I’ve a story coming out in an anthology from Transmundane Press later this year, so I wrote a thing about how that story came into being, plus about what scares me in general and why fictional scares are a good thing.

So why not pop over there and have a gander:

What Scares You? by Kathryn Hore

While you’re there, you might as well check out the author interview I did with them too:

Featured Interview with Kathryn Hore

Go have a read. Go on, then…

A Cabin In The Woods

So a bunch of writers from the Victorian chapter of the Australasian Horror Writers Association went off on a writing retreat last weekend, and because we’re all horror writers (at least in part), where else would we go to if not a cabin in the woods?

Here, have a look at where we went to:

Yes, okay, somewhat more picaresque Dandenong Ranges tree ferns and parrots, and somewhat less smartarse cool Joss Wheddon flick, but we’re horror *writers*, not horror victims. We all know the tropes way too well to get caught in them ourselves, thank you very much. We’re the ones who inflict that shit on our fictional creations, not the other way around.

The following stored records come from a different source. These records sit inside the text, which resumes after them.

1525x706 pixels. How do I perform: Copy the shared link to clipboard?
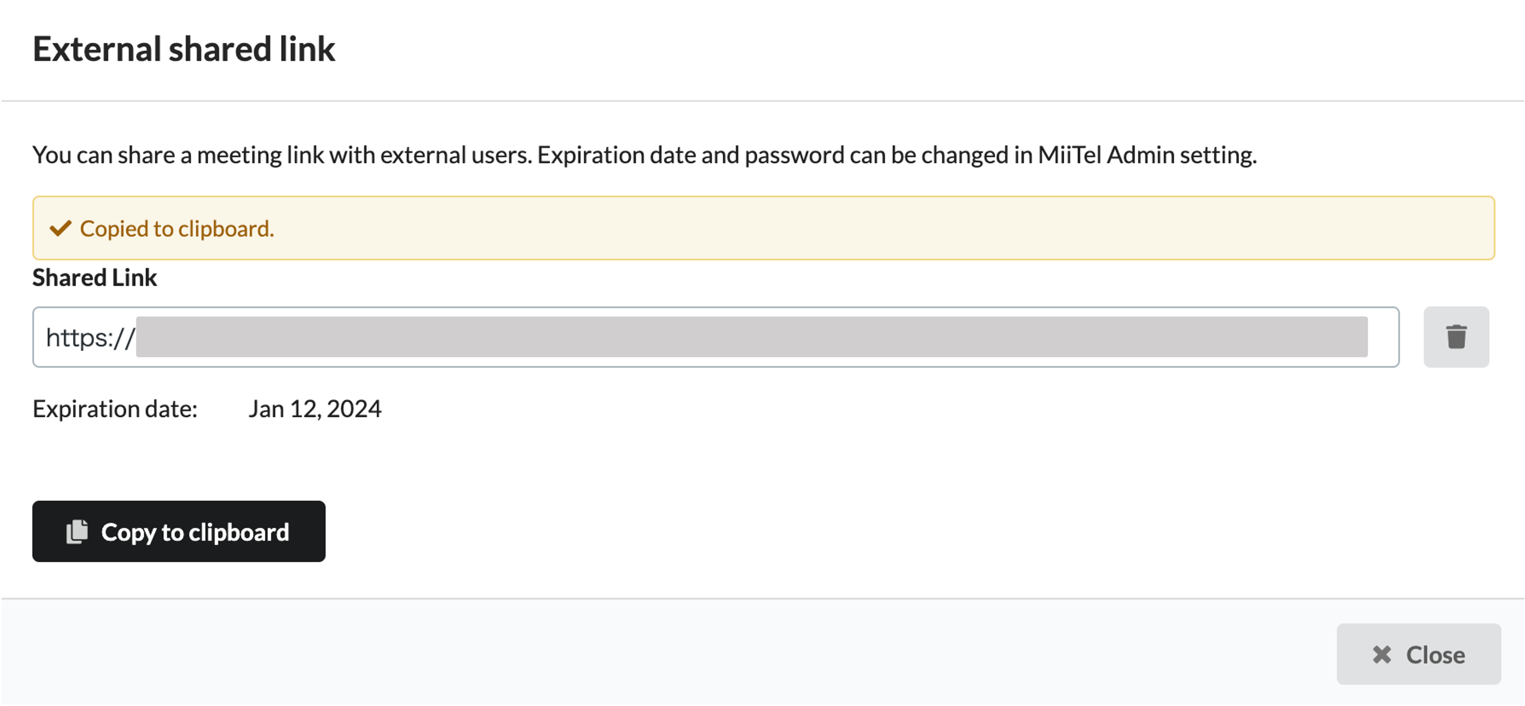coord(179,531)
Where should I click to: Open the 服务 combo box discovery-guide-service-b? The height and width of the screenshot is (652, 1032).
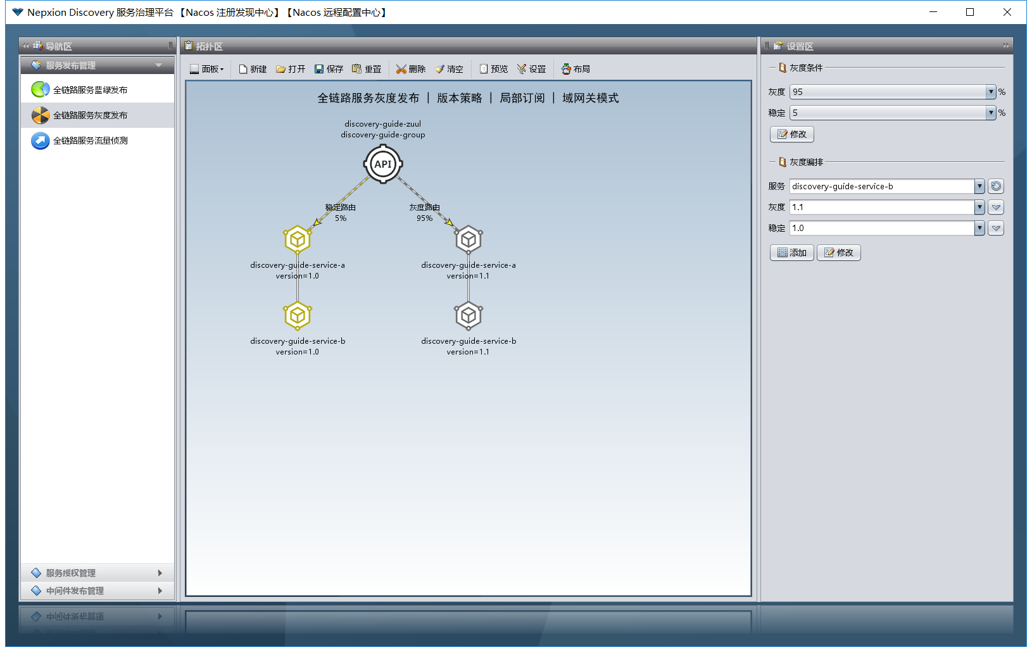(x=979, y=186)
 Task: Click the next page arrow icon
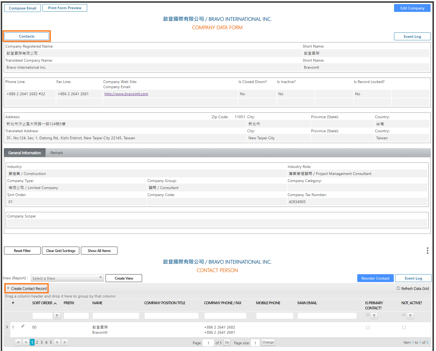(57, 342)
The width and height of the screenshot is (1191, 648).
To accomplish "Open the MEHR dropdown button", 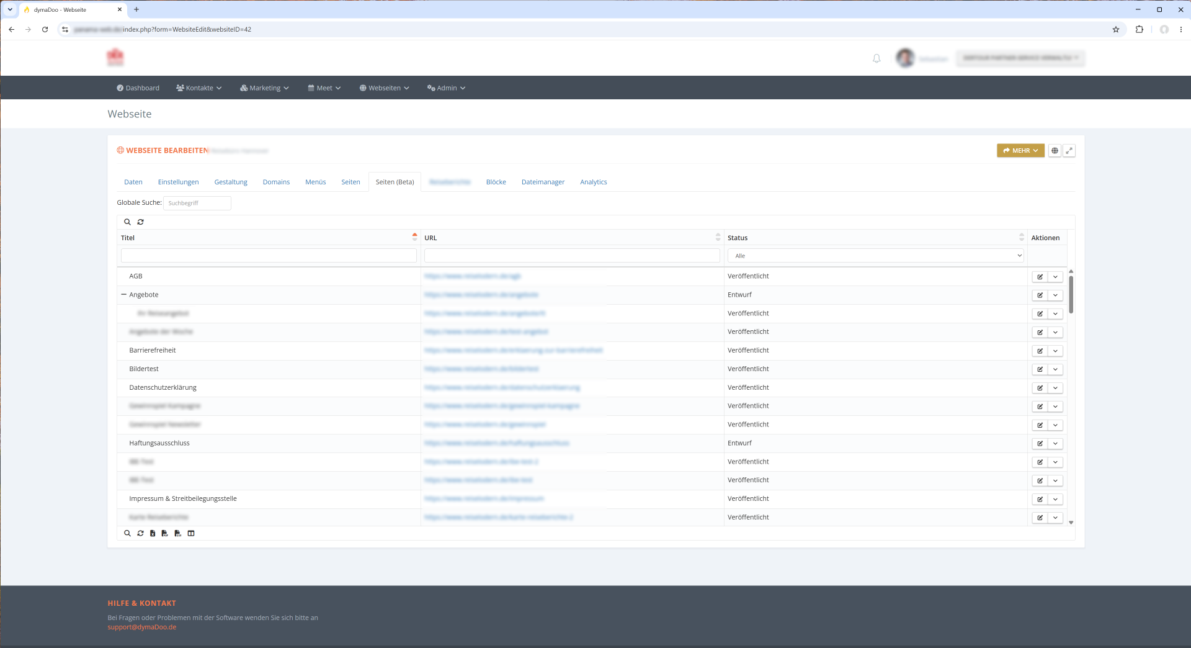I will pos(1020,151).
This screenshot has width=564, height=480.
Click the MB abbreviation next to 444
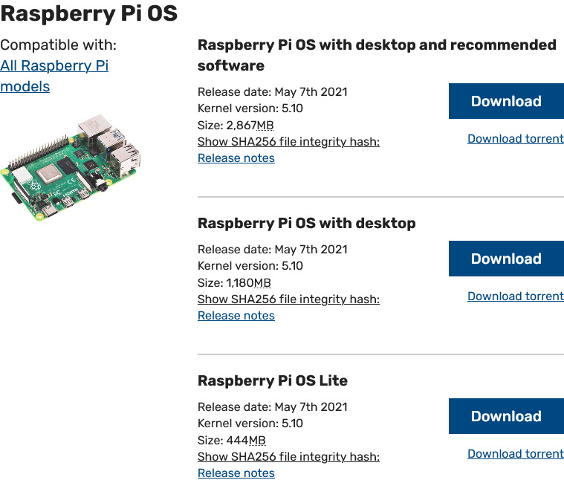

Anyway, off we all went for the first of a couple writers retreats scheduled for 2018, this one at the wonderful Fernglen Forest Retreats, and organised by the amazingly talented and editor extraordinaire Louise Zedda-Sampson of Novel Solutions. There was myself, Louise, Rebecca FraserIsabelle Rowan, Noel and Dominque. Here we all are (minus Isabelle, who joined us the next day) at the first night retreat dinner – Christmas in July at the Pig & Whistle Tavern in Olinda:

As you can see, we horror writers are a pretty scary looking bunch (especially after multiple bottles of sparkling white). That’s me in the middle, in case you didn’t recognise.

Friday night I got to the dinner a tad late, coming as I was from the day job which that day had been located down in Geelong – so I had a good three hour commute getting to the retreat, but totally worth it – which left me just enough time to eat dinner, drink champagne and stumble into bed. Not a lot of writing done Friday night on my part, I’ll admit.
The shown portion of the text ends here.